鮭川村立曲川小学校 木の根坂分校 閉校
- 文化・教育施設
山深い集落で産声を上げ、地域を照らし続けた学び舎の軌跡
山形県最上郡鮭川村の木々に囲まれた地に、昭和11年(1936)、曲川小学校木の根坂分校が誕生しました。この分校は地域の文化を支える大切な拠点として歩みを進め、高度経済成長期にあたる昭和30年代には、約40名もの子どもたちが木造の平屋校舎へと元気に通っていました。集落全体に響き渡る子どもたちの歓声は、地域の大きな活力となっていたのです。しかし、産業の変化や若者の流出による少子高齢化の波には抗えず、平成15年(2003)には児童が姿を消して休校となりました。そして平成19年(2007)、約70年に及ぶ輝かしい歴史にそっと幕を閉じ、平成23年(2011)4月には本校も統合により閉校を迎えました。
懐かしい面影を残す学び舎が、未来への希望を照らし続けるように
かつて子どもたちの足音が響いた木造校舎は、今も形を変えて地域の人々と来訪者を温かく包み込んでいます。
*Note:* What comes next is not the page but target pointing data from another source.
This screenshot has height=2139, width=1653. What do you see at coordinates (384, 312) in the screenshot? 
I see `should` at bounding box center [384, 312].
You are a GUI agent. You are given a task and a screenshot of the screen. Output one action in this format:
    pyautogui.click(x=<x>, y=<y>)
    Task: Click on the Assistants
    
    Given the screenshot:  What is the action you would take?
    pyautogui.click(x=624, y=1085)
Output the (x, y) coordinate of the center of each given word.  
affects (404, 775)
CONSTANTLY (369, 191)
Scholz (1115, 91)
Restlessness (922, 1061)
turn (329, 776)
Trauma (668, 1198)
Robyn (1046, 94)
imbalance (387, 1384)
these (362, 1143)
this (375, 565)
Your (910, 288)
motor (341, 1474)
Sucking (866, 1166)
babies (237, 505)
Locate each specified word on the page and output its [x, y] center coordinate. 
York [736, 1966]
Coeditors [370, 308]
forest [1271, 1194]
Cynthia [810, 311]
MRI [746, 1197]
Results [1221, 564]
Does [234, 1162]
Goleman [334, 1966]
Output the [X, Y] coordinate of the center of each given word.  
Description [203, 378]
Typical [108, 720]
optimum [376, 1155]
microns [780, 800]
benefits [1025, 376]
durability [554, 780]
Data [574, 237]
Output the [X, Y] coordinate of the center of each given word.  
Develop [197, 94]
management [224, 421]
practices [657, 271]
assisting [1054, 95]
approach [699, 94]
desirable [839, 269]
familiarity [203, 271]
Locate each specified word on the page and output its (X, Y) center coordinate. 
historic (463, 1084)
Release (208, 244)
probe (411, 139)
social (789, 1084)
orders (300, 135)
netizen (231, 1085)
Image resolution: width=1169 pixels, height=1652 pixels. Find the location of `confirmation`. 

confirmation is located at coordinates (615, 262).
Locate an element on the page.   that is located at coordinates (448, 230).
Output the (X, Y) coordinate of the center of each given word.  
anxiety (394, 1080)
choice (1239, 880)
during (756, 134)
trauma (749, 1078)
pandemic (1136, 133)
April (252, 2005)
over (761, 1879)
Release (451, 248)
厳しい環境に負けず、故郷の灯を守り続ける皆様の情熱には、深い敬意の念を禁じ得ません。集落に誕生した新しい命とともに、この大切な交流の場がいつまでも守られ、豊かな大地の恵みと笑顔が未来へと受け継がれていくことが心から願われます。
(2026年5月執筆)

沢山の思い出がつまった校舎です。